> Supplied material
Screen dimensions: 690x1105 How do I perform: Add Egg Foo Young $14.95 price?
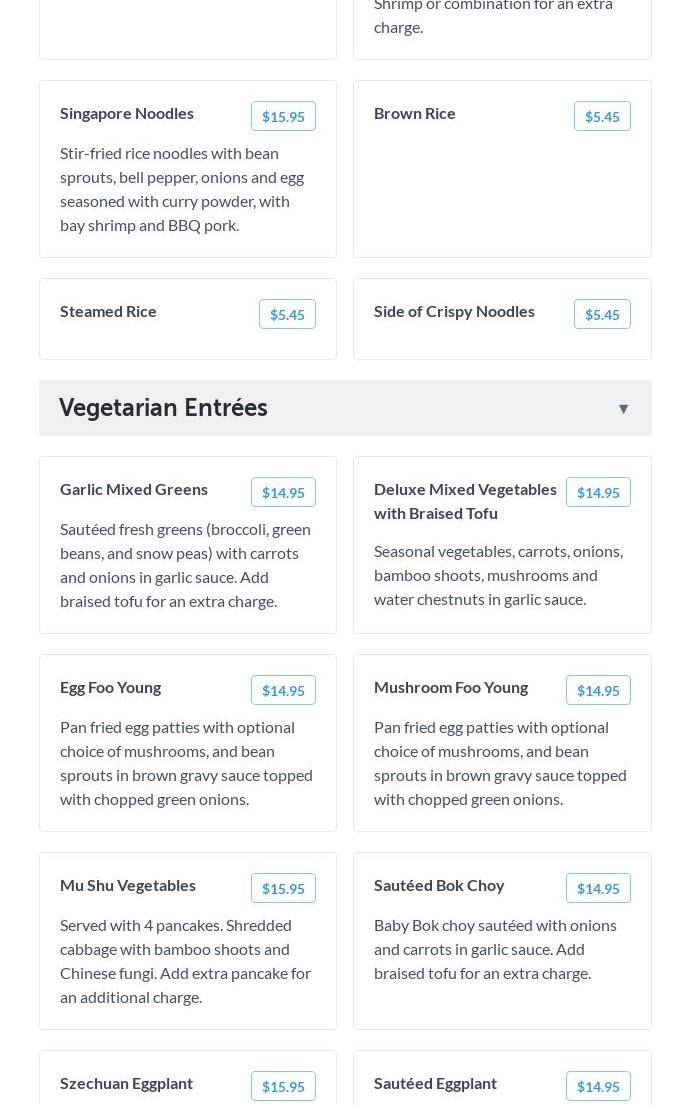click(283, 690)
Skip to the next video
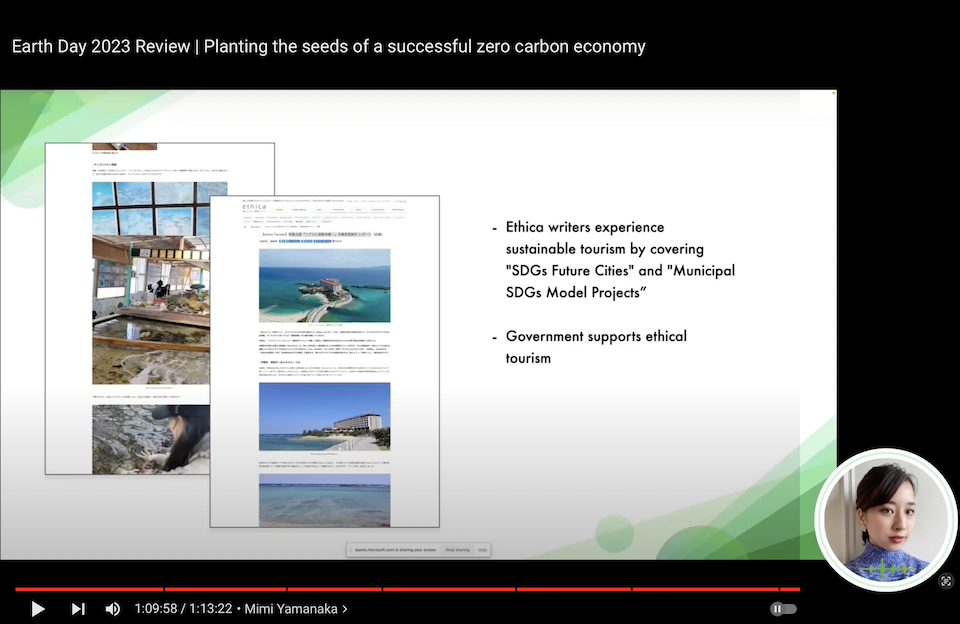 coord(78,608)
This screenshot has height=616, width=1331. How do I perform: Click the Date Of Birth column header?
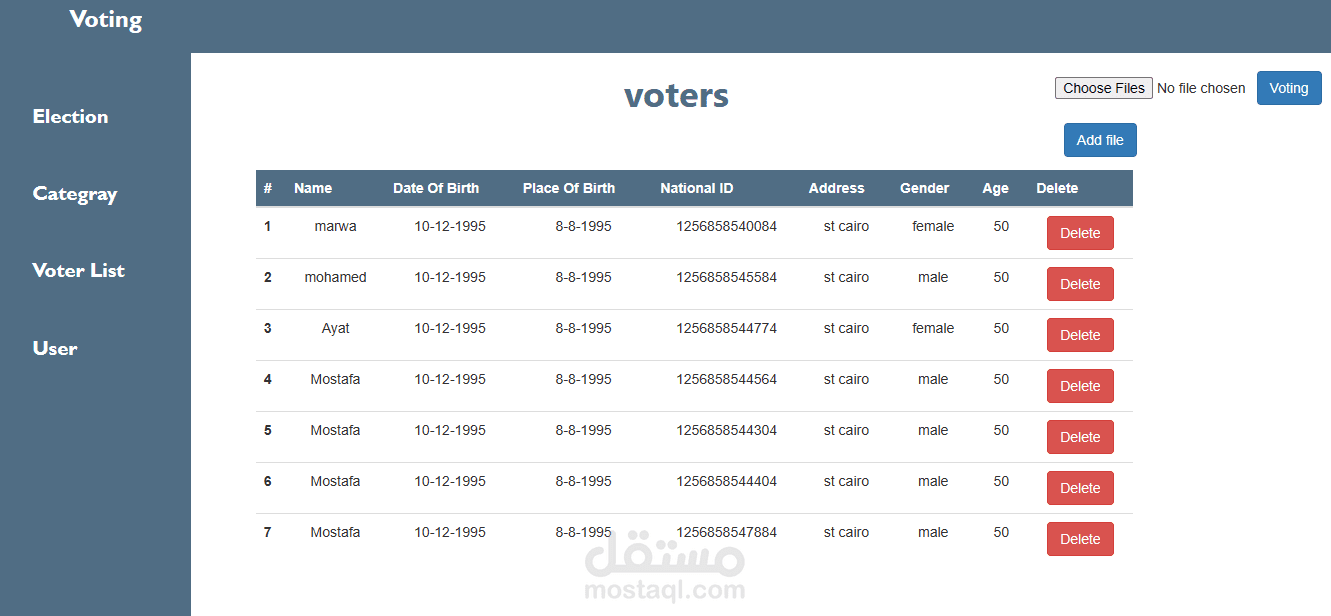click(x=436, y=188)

> Problem to solve
Reproduce all of the material above, substituting "How can I carry out" for each occurrence of "How do I perform" and keeping everything else the same. Omit the pictures from your answer.

> Output
Screen dimensions: 690x1105 How can I carry out: Add Egg Foo Young $14.95 price?
click(283, 690)
Skip to the next video
 coord(78,608)
This screenshot has height=616, width=1331. How can I carry out: Click the Date Of Birth column header?
click(x=436, y=188)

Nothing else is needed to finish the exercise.